China's recovery so far has been proceeding "more rapidly than expected," and also supported by stronger-than-expected release of pent-up demand, Kose said, adding that if upside scenario materializes, China's growth outcome will be better as well.
Noting that the inequality of the downturn and the likely recovery is "dramatic," Malpass said people at the bottom of the income scale were hardest hit by the shutdowns and the recessions, and unfortunately will likely be the slowest to regain jobs, get healthcare, vaccination and adjust to the post-COVID-19 economy.
"The risk is that it may take years for people at the bottom of the income scale to see a sustained improvement in their circumstances," Malpass said, adding that the World Bank Group works in many development areas to try to accelerate the development process.

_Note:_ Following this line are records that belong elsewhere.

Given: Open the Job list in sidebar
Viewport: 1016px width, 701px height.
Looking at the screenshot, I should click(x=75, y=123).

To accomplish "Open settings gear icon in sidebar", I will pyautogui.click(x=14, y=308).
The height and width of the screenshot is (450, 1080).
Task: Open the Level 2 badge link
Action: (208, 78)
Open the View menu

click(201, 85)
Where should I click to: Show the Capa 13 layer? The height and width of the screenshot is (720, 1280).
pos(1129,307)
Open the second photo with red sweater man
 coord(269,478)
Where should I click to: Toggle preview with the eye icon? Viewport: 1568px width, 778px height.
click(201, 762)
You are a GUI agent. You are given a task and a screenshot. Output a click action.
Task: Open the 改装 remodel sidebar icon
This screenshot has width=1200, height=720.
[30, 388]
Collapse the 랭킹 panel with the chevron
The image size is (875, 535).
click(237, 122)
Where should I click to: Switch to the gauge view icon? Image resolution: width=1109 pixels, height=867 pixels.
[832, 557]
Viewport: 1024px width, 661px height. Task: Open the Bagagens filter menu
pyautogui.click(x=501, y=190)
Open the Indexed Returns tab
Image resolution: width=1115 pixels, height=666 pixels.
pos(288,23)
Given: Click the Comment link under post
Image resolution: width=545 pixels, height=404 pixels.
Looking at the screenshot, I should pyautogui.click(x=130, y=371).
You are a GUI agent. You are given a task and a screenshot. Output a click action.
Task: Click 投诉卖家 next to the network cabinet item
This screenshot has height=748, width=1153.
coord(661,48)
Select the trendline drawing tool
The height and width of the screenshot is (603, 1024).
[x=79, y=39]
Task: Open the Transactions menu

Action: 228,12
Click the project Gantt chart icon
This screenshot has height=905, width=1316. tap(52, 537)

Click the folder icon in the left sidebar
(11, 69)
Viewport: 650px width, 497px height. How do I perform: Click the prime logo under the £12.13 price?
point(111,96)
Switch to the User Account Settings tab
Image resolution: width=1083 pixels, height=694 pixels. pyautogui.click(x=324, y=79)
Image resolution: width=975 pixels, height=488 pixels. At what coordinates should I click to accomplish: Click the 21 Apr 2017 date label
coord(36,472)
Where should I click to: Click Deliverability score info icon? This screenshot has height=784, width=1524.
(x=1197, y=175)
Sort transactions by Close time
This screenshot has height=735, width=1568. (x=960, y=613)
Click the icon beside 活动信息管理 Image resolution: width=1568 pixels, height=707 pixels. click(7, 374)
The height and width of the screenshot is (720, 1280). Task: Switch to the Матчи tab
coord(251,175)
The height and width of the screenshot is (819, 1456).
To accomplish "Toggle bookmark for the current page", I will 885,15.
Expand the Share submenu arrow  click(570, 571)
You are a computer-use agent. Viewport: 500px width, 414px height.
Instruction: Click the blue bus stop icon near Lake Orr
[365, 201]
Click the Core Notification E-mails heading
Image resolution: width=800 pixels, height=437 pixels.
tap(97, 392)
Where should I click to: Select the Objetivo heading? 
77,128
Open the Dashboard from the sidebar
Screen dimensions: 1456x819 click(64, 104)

Stressing the issue of unsustainable debt burdens, Malpass said the COVID-19 pandemic has made the already high debt level "substantially worse," both in terms of domestic and external debt burden.
"So we'll continue working actively on this in 2021," said the World Bank chief. "Given the sharp decline in short-term and long-term interest rates, we need to find ways to adjust the debt burden process so that the burden of debt on people in poor countries can be reduced dramatically."
Highlighting the importance of investment, Malpass said investment needs to embrace the changed economic recovery, and that will be a key variable in the strength of the recovery and the ability to reduce inequality.
To support economic recovery, authorities need to facilitate a re-investment cycle aimed at sustainable growth that is less dependent on government debt, the report noted.